Prof. Eytan Modiano, PI

Dr. Hyang-Won Lee, postdoc

Dr. Kayi Lee, graduate student, now at Google Research

Dr. Sebastian Neumayer, graduate student, now at MIT Lincoln Laboratory

Marzieh Parandehgheibi, graduate student

Matt Johnston, graduate student

Greg Kuperman, graduate student

**Publications**

[1] Kayi Lee and Eytan Modiano, “Cross-Layer Survivability in WDM-based Networks,” IEEE Infocom, Rio De Janeiro, April 2009. Extended version in IEEE/ACM Transactions on Networking, 2011.

[2] Hyang-Won Lee and Eytan Modiano, “Diverse Routing in Networks with Probabilistic Failures,” IEEE Infocom, Rio De Janeiro, April 2009. Extended version in IEEE/ACM Transaction on Networking, December, 2010.

[3] Kayi Lee, Hyang-Won Lee and Eytan Modiano, “Reliability in Layered Networks with Random Link Failures,”, IEEE Infocom, San Diego, March 2010. Extended version in IEEE/ACM Transactions on Networking, 2011.

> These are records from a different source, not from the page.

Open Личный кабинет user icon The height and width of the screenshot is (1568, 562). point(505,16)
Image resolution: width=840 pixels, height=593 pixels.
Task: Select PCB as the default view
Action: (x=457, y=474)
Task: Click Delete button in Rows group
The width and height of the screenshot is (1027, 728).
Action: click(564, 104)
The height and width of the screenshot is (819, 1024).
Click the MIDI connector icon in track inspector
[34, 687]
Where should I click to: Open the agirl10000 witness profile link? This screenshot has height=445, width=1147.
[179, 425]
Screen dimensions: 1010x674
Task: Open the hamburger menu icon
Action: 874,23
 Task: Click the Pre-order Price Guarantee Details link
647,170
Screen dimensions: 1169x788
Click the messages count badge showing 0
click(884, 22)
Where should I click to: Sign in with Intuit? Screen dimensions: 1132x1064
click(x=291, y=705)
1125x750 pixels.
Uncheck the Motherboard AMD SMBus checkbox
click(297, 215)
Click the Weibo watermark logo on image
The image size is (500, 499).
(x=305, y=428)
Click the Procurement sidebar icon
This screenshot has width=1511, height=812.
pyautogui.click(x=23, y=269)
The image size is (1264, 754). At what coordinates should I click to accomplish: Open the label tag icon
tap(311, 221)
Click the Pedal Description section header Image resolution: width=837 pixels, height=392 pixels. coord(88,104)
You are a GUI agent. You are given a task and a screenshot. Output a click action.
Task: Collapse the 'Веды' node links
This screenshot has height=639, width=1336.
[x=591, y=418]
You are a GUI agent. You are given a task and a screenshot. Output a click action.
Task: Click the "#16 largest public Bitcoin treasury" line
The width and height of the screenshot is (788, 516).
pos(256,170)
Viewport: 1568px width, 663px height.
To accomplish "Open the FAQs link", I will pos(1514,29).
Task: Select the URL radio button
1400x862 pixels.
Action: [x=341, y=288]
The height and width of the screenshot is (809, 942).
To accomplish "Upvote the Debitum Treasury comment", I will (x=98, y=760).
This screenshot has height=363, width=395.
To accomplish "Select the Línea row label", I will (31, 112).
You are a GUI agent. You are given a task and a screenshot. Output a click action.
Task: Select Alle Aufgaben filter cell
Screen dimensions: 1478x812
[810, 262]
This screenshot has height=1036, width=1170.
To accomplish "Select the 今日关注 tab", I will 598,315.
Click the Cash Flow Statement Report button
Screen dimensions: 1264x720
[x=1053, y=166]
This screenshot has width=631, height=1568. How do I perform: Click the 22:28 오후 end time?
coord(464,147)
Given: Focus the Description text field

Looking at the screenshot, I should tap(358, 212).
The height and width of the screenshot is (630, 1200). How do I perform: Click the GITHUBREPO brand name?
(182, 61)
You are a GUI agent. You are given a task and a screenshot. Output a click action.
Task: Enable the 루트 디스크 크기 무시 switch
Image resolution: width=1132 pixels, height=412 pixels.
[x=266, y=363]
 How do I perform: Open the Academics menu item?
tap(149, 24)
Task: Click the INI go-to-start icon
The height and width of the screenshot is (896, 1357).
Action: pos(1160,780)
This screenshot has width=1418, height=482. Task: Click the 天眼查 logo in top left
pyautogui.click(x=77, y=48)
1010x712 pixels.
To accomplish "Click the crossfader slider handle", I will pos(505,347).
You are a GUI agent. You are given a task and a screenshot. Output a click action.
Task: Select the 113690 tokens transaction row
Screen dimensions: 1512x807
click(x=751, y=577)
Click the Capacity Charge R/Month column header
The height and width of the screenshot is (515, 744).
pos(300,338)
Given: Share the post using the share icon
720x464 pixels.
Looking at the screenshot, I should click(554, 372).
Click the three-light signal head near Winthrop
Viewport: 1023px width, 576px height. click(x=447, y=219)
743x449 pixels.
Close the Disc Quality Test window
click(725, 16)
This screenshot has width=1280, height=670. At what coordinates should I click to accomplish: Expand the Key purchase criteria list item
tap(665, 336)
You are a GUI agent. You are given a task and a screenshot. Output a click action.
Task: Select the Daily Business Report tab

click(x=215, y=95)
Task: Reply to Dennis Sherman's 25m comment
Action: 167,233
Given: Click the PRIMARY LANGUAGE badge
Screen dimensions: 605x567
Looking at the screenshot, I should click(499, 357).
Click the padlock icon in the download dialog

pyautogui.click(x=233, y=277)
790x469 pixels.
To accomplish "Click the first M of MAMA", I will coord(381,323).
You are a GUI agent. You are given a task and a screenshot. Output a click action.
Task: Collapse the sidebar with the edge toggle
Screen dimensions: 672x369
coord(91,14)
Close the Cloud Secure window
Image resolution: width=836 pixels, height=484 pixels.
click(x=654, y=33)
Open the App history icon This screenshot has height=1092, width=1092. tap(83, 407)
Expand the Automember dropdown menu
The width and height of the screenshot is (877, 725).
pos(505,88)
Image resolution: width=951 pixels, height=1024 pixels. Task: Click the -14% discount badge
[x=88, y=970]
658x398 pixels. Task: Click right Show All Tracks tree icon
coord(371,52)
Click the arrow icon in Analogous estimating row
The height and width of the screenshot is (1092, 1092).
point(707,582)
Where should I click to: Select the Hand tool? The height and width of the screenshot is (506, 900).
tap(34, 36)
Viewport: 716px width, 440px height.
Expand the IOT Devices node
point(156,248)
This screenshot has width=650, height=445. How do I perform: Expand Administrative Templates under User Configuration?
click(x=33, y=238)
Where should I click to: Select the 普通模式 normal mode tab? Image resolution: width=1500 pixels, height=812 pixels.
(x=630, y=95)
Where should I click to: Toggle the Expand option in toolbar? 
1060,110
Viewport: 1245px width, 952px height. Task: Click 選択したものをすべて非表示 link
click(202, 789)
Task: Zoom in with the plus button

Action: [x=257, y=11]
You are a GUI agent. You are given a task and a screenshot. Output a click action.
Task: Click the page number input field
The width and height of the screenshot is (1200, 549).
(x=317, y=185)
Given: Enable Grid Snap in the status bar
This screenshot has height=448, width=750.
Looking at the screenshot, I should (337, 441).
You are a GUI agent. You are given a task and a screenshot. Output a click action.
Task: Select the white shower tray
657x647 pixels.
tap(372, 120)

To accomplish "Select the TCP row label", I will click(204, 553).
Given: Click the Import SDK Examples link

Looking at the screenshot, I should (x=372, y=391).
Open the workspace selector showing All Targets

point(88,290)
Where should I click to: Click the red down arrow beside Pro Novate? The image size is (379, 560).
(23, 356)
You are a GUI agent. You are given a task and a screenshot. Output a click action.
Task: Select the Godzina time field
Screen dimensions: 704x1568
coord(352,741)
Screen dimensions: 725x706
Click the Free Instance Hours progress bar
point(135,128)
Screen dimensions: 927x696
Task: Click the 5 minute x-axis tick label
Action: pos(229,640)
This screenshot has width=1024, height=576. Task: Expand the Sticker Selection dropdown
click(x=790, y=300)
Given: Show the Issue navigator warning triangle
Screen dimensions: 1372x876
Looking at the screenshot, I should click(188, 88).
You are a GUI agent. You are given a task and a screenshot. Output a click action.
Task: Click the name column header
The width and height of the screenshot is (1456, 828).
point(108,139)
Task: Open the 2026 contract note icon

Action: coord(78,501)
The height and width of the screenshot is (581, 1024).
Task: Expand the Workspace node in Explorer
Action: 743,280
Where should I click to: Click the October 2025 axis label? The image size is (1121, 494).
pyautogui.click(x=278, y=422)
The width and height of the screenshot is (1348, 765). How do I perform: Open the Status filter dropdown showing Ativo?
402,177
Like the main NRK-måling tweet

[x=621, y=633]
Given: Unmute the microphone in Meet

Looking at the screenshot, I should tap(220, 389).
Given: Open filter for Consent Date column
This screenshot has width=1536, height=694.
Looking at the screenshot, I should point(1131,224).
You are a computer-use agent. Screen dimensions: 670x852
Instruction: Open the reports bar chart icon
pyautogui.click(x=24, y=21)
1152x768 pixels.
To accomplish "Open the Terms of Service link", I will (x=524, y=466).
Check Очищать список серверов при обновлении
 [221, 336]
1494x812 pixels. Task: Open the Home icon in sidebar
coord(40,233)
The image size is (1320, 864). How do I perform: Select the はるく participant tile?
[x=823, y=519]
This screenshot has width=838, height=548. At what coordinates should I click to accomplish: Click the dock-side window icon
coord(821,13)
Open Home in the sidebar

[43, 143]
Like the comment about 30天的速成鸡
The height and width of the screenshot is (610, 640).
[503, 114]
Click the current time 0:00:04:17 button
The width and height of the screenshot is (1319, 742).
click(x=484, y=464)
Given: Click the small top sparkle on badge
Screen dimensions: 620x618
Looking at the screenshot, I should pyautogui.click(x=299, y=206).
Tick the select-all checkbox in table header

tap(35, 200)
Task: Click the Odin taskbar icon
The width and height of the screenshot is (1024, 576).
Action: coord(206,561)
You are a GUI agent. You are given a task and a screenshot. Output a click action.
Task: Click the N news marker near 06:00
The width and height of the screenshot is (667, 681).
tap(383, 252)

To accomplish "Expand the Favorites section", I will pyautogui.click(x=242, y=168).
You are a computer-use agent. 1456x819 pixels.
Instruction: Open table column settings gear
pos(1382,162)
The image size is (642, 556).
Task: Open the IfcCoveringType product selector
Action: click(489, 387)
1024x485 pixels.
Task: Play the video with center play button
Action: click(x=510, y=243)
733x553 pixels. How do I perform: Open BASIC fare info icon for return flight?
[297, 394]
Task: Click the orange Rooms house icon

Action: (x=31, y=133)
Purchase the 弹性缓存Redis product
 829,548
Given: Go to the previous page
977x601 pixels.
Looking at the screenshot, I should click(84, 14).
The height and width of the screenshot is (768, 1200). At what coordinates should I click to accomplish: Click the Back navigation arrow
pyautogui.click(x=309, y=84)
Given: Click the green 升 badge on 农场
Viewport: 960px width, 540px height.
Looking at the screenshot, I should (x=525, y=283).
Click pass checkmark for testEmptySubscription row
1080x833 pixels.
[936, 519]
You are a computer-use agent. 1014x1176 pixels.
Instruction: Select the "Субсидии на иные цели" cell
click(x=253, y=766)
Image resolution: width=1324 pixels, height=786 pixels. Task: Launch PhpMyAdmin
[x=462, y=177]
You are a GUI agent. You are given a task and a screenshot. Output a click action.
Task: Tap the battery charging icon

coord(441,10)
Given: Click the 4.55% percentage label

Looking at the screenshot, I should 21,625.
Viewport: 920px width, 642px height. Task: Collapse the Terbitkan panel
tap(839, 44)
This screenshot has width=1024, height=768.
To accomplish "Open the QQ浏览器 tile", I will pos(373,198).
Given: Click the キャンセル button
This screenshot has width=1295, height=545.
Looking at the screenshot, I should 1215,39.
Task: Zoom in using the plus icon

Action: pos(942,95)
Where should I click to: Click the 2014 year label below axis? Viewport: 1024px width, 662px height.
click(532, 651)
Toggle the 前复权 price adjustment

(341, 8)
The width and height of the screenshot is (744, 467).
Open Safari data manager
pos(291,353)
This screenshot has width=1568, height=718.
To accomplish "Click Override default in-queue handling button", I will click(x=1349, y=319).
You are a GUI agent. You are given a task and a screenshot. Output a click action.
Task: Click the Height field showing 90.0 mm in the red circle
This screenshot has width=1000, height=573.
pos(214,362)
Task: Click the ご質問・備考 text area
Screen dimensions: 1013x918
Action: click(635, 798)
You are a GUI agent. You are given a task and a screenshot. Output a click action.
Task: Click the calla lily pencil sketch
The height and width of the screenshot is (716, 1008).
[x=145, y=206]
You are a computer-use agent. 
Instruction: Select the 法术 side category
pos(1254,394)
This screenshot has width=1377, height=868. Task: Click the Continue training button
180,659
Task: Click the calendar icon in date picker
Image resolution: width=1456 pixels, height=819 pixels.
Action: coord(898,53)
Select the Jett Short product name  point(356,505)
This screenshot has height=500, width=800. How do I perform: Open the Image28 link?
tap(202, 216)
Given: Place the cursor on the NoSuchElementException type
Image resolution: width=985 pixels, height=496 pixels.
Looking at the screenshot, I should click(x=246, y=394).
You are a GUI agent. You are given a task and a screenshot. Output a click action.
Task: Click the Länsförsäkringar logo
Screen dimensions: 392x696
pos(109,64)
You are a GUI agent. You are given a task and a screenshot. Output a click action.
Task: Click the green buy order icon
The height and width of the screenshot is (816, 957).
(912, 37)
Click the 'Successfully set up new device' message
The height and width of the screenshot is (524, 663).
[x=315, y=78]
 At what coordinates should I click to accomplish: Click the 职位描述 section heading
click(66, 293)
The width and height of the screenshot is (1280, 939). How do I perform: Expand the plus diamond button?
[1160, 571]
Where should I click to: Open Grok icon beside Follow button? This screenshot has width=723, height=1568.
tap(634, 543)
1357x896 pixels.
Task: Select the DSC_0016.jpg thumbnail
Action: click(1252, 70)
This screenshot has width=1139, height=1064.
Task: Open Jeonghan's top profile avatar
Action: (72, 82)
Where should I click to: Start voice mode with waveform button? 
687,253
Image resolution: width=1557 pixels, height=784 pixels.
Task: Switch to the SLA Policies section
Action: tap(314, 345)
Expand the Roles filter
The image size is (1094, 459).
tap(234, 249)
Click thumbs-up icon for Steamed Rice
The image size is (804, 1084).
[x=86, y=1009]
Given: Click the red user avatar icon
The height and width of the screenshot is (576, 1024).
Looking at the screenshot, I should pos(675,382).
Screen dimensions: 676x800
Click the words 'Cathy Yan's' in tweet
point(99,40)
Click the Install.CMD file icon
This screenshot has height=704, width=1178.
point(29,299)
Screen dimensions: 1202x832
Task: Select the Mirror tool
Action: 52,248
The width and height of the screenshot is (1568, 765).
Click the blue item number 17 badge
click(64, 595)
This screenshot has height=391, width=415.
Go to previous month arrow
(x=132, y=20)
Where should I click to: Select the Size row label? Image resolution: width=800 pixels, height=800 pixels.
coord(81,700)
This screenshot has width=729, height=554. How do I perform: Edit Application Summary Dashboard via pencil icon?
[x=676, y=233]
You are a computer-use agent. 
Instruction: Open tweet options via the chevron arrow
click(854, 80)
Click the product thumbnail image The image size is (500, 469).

[4] Sebastian Neumayer and Eytan Modiano, “Network Reliability with Geographically Correlated Failures,” IEEE INFOCOM 2010, San Diego, CA. Extended version in IEEE Transactions on Networking, 2012.

[5] Marzieh Parandehgheibi, Hyang-Won Lee and Eytan Modiano,”Survivable Paths in Multilayer Networks,” in Conference on Information Science and Systems, March, 2012.

[6] Matthew Johnston, Hyang-Won Lee, Eytan Modiano, “A Robust Optimization Approach to Backup Network Design with Random Failures,” IEEE Infocom, Shanghai, China, April 2011.

[7] M. Johnston, H.W. Lee, E. Modiano, “Robust Network Design for Stochastic Traffic Demands,” IEEE Globecom, Next Generation Networking Symposium, Houston, TX, December 2011.

[8] Kayi Lee, Hyang-Won Lee and Eytan Modiano, “Maximizing Reliability in WDM Networks through Lightpath Routing,” IEEE Globecom, December, 2011.

[9] Greg Kuperman, Eytan Modiano, Aradhana Narula-Tam, “Network Protection with Multiple Availability Guarantees,” IEEE ICC workshop on New Trends in Optical Networks Survivability, June 2012.

[10] Greg Kuperman, Eytan Modiano “Network Protection with Guaranteed Recovery Times using Recovery Domains,” Submitted to IEEE Infocom 2013.